Exercise description
Range to output from the entries below: the line containing "Imprint (976, 1951)" through the line containing "Off (444, 535)". Set it down exactly, ends included, nothing else.

Extracted information
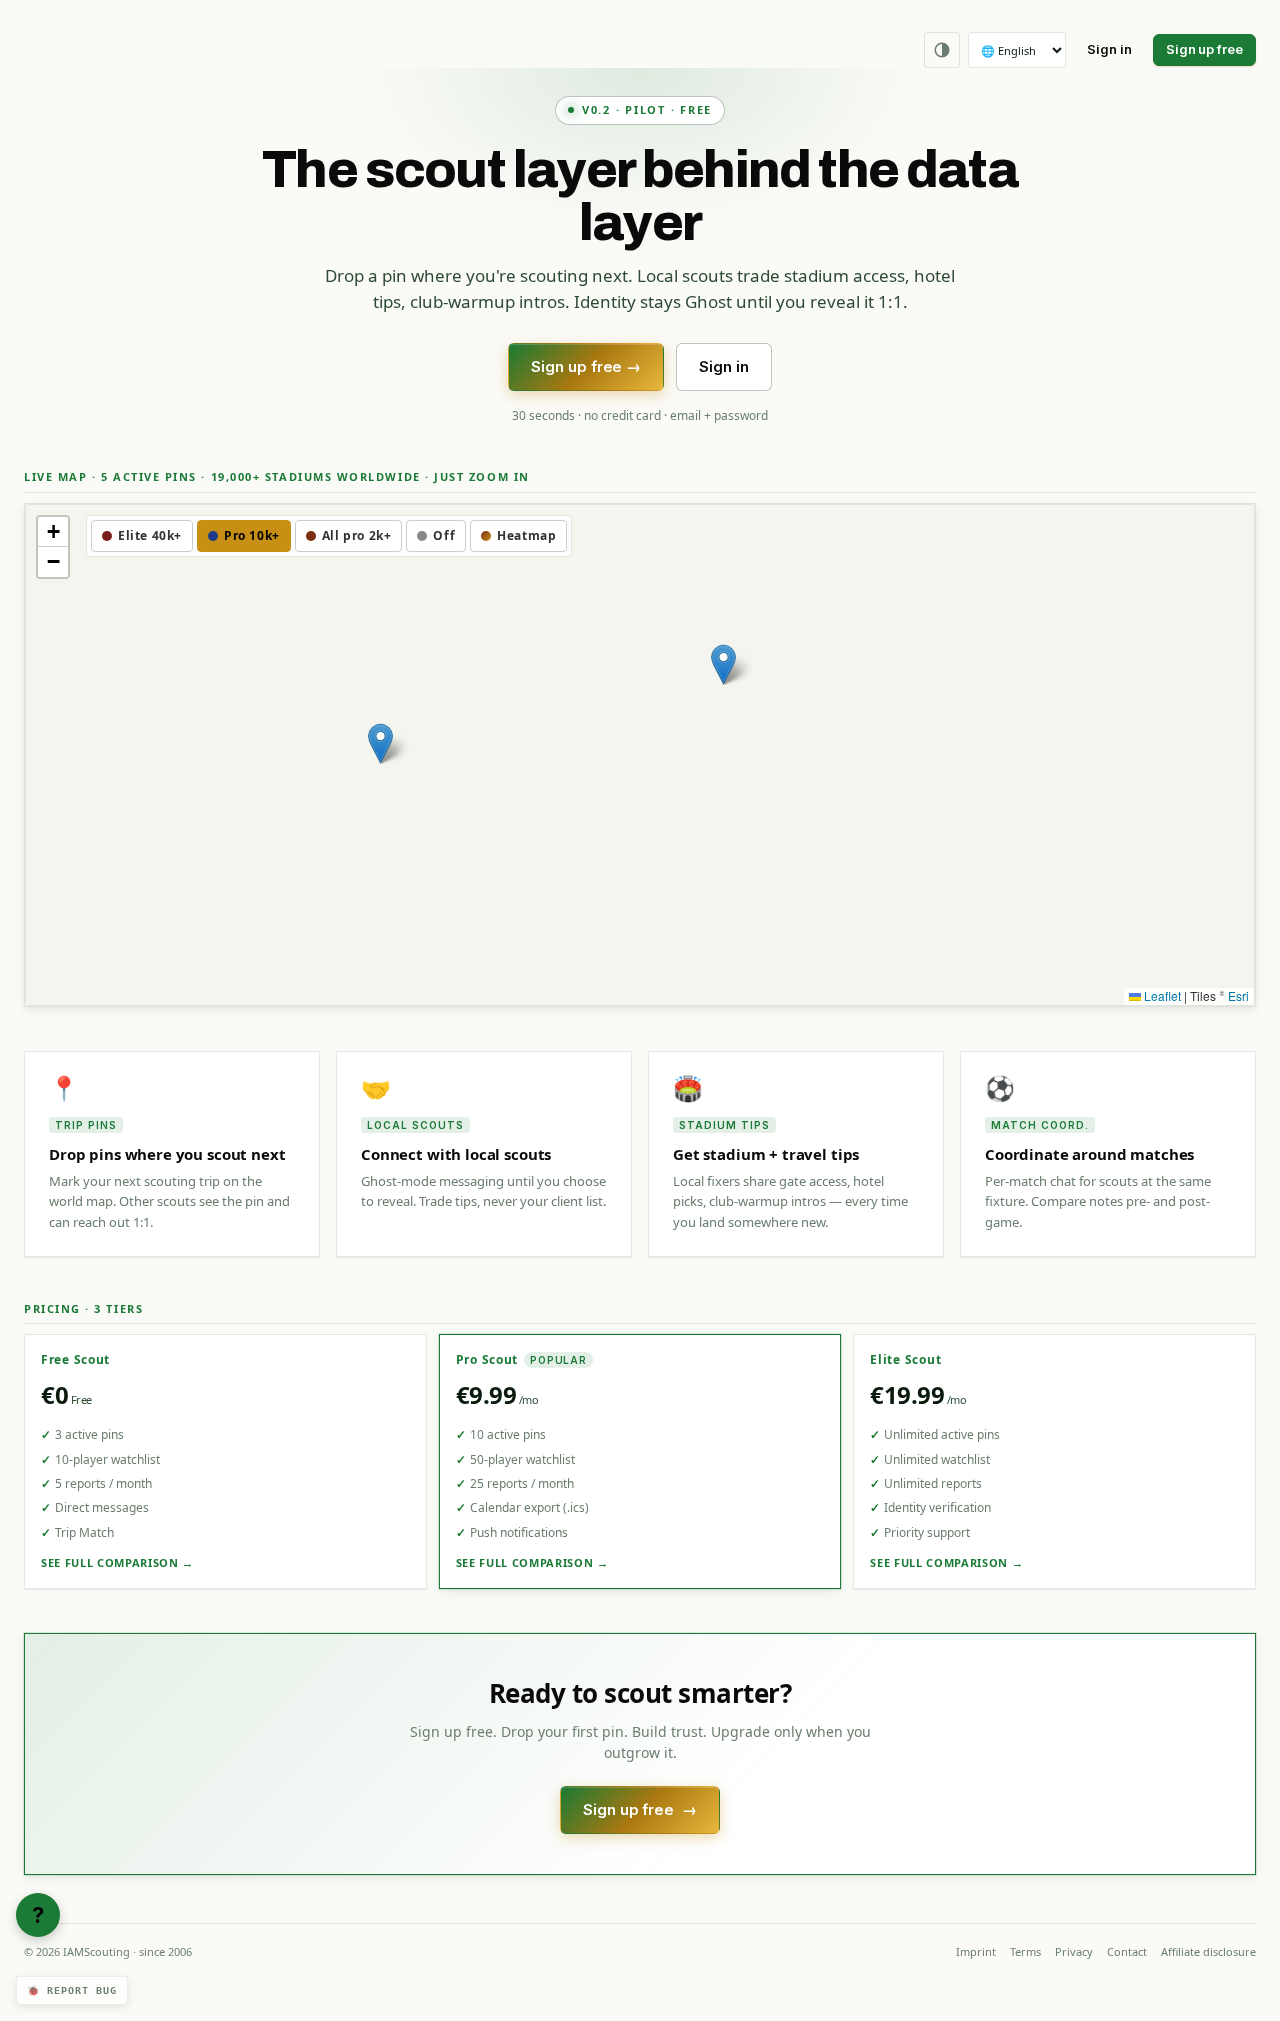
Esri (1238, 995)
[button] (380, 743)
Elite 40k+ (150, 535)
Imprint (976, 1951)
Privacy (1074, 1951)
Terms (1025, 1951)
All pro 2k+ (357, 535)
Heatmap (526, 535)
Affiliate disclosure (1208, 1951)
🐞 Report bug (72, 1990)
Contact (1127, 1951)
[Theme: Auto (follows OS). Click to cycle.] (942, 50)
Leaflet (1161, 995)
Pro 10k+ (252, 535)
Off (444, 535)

...

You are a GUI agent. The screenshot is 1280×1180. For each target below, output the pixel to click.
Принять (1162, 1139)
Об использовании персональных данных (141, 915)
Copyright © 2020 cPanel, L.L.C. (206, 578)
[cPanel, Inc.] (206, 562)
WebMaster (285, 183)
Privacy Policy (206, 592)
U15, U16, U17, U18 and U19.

Exercise response
Imprint (976, 1951)
Privacy (1074, 1951)
Terms (1025, 1951)
All pro 2k+ (357, 535)
Heatmap (526, 535)
Affiliate disclosure (1208, 1951)
🐞 Report bug (72, 1990)
Contact (1127, 1951)
[Theme: Auto (follows OS). Click to cycle.] (942, 50)
Leaflet (1161, 995)
Pro 10k+ (252, 535)
Off (444, 535)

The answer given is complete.